There has been hope among state officials the islands would stop a lot of the oil and skimmers could take care of the passes or breaks between the islands.

Horn Island was doing its part Saturday, observers pointed out. The wiggly lines of sheen were coming straight at it from the south, headed for the island’s southern beaches. The island had boom in place to protect the inlets and sensitive wetlands along its northern shore, the side that faces the mainland.

Even the Pascagoula River was doing its part.

Carron pointed out the line where the river’s fresh water met the Sound’s salt water near Horn Island. All along the line was the orange oil caught between the two types of water and held at bay.

But where the failure came was in the human effort.

There were dozens of boats of all sizes running around, some leaving trails through the sheen. Two boats among a group near Ship Island were pulling boom in a line, but not using it to round up oil. That was at 10 a.m.

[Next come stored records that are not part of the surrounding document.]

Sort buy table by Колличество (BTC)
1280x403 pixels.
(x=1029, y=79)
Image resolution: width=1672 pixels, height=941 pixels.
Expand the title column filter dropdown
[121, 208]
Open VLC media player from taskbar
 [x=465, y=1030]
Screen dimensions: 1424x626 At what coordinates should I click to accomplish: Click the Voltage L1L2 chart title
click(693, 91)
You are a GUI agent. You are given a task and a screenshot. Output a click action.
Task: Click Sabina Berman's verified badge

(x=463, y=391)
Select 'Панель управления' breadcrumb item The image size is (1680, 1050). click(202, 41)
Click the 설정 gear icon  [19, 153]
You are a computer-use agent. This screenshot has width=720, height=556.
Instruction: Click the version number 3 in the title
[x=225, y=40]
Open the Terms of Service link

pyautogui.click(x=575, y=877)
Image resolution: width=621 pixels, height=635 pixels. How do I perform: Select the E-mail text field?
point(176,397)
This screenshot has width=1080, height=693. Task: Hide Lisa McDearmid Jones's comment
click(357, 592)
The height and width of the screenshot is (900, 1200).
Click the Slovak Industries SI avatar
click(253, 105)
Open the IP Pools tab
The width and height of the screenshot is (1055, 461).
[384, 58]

Taylor slipped a note to a fellow passenger.

It said: “I’m having a Katrina flashback. I haven’t seen this much stupidity, wasted effort, money and wasted resources, since then.”

Back on land in Gulfport, Taylor let loose.

“A lot of people are getting paid to say, ‘Look! There’s oil’ and not doing anything about it,” Taylor said. “There shouldn’t be a drop of oil in the Sound. There are enough boats running around.

“Nobody’s in charge,” Taylor said. “Everybody’s in charge, so no one’s in charge.

“If the president can’t find anyone who can do this job,” he said, “let me do it.”